Problem details:
Answer these questions about the project page on self-healing networks:
(a) Which ORBIT testbed does the team use?
(b) In the designed network, what do the servers represent?
(c) What three things can the system's algorithm do about an outage?

Reading passage:
- Opening Delimiter -

Senior Design Team sdmay21-36 • Self-healing in Networks Using ORBIT Testbed

Current cellular networks will portion out a large amount of their budget to spend on repairing and resolving network problems and outages. The current method involves relying on human expertise to identify, diagnose, and resolve any issues with the network. This process has proven to not only be very costly, but also presents significant challenges in regards to the speed at which resolutions can be made. With 5G networks rolling out, the complexity and overall cell density of these networks will prove to be too much to handle with the current processes. To be able to keep next generation networks running, a new solution for resolving network issues must be created.

Our system can utilize an algorithm to detect a full or partial outage, diagnose the cause, and compensate for the outage. Using an algorithm to solve these issues will cause minimal user downtime during an outage while keeping the cost to maintain the network much low.

The chosen testing tool to simulate a wireless network is a radio testbed called ORBIT. The ORBIT testbed we are using is sandbox9. This testbed has 7 nodes that we are able to configure. Each node in the testbed is connected to every other node but can have its interfaces configured so that a simulated network can be constructed. The network setup that was used for testing consisted of one central controller node, three server nodes, and three client nodes.

There are two main components of our project. The network topology and the self-healing algorithm.

Network Topology:

Our designed network consists of 3 clients, 3 servers, and one central controller. The clients represent everyday network users, the servers represent network base stations, and the central controller represents a monitoring service that can assess network state. We assume that the central controller is somewhere away from the local nodes, and therefore can be conflated with the broader network. While this topology doesn’t exactly match the topology of a real-world wireless network, we believe that it is a model that can be used to easily test our self-healing algorithms. This topology represents the following real-world network:

In this network, there are users with three nearby base stations. Our algorithm attempts to connect the users back to the internet in case of failure in an efficient manner. Although our topology is wired, we believe that it represents the wireless model above.

- Closing Delimiter -

Saved entries:

- Opening Delimiter -

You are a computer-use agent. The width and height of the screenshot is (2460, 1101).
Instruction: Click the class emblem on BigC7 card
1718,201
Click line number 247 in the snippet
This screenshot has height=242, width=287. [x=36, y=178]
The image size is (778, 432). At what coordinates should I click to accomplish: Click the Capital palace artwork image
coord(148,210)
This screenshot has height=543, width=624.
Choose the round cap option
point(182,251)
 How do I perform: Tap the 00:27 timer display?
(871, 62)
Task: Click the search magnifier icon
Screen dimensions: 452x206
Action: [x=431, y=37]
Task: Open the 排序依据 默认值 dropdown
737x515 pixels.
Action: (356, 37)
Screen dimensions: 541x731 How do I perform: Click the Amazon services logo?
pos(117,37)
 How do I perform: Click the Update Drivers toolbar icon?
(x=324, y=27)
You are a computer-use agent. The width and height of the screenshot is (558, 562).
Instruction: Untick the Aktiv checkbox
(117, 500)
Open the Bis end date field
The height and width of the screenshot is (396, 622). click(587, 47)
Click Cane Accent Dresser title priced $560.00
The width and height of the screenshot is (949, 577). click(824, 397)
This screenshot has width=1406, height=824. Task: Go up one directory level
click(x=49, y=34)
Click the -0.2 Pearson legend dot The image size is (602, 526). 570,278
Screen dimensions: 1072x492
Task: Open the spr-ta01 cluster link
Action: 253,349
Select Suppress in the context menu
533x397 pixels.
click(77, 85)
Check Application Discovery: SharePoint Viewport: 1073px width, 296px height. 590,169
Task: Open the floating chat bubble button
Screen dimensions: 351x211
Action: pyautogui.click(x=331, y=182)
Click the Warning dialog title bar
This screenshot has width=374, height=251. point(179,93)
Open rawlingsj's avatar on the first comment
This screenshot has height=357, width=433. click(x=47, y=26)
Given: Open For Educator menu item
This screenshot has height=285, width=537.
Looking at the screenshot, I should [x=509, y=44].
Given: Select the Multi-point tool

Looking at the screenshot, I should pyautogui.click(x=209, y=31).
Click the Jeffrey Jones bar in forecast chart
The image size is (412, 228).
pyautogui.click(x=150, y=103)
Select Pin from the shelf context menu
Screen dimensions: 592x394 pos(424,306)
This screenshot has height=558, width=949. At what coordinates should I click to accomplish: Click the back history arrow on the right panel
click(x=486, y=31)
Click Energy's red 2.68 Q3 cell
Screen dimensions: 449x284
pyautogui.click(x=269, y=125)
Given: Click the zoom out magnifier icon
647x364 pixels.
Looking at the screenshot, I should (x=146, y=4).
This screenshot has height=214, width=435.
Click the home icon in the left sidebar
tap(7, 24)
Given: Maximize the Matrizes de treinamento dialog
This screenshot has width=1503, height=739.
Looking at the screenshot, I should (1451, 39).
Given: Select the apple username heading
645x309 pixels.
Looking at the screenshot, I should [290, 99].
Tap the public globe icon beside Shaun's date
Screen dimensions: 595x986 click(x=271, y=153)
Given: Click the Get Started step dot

- Closing Delimiter -

Finished exercise:
(a) Sandbox9.
(b) Network base stations.
(c) Detect a full or partial outage, diagnose the cause, and compensate for the outage.